#### QUESTIONS:
[1] Using the excerpt on PNC, mark each statement (a), (b) and (c) yes or no, and quote the exact words of the excerpt that decide it.
(a) PNC holds records of more than 60 million vehicles.
(b) Replacing the Police National Database is still part of the LEDS project.
(c) The LEDS programme got a different progress rating than it did last year.
[2] Transcribe the excerpt on PNC from "According to government" to "three years ago.".

#### EXCERPT PROVIDED:
[Start of Attachment]

PNC contains records of 13 million people and more than 60 million vehicles. The database is accessed around the clock by hundreds of thousands of users across the country, including frontline police officers and other service staff, as well as representatives of organisations such as the Disclosure and Barring Service.

The project to deliver its replacement was originally also intended to replace PNC’s sister system: the Police National Database. Replacement of this comparatively modern 12-year-old platform has been removed from the scope of the LEDS project, to allow for focus on decommissioning the much older PNC.

According to government major project data, the official commencement date for LEDS was April 2014m, although work appears to have begun in earnest in 2016 – with work originally scheduled to conclude in 2020. This deadline was pushed back to 2025 following a comprehensive rest of the programme three years ago.

In the government’s most recent annual round-up of major projects, the LEDS programme was awarded a progress rating of amber on the traffic-light system for rating confidence in successful delivery – the same as it achieved last year.

[End of Attachment]

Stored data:
[Start of Attachment]

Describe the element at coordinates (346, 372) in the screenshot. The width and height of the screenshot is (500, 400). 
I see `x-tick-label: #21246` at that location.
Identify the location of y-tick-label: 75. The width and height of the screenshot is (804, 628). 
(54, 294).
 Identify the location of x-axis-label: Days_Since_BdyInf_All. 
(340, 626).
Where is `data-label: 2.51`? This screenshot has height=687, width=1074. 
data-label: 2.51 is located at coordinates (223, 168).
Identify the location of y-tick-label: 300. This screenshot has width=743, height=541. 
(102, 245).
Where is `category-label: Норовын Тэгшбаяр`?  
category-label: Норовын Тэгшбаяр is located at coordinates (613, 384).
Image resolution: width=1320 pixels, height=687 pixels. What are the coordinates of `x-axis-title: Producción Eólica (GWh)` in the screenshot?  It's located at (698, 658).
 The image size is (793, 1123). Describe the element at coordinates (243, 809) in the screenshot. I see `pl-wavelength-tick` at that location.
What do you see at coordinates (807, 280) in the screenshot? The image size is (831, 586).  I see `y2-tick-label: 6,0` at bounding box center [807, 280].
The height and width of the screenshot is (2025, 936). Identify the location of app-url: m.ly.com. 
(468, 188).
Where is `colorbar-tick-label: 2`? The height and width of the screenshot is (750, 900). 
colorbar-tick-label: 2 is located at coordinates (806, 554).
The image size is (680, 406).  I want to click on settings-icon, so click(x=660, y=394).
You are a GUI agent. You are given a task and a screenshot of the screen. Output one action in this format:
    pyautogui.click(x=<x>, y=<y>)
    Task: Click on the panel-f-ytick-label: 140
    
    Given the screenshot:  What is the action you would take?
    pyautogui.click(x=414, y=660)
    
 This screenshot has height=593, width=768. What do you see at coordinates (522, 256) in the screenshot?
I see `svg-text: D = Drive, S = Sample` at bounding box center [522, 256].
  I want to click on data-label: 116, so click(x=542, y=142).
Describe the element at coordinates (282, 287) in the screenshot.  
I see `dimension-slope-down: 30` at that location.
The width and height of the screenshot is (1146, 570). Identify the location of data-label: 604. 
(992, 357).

[End of Attachment]

#### WRITTEN RESPONSES:
[1]
(a) Yes: "PNC contains records of 13 million people and more than 60 million vehicles."
(b) No: "Replacement of this comparatively modern 12-year-old platform has been removed from the scope of the LEDS project"
(c) No: "the same as it achieved last year"

[2]
According to government major project data, the official commencement date for LEDS was April 2014m, although work appears to have begun in earnest in 2016 – with work originally scheduled to conclude in 2020. This deadline was pushed back to 2025 following a comprehensive rest of the programme three years ago.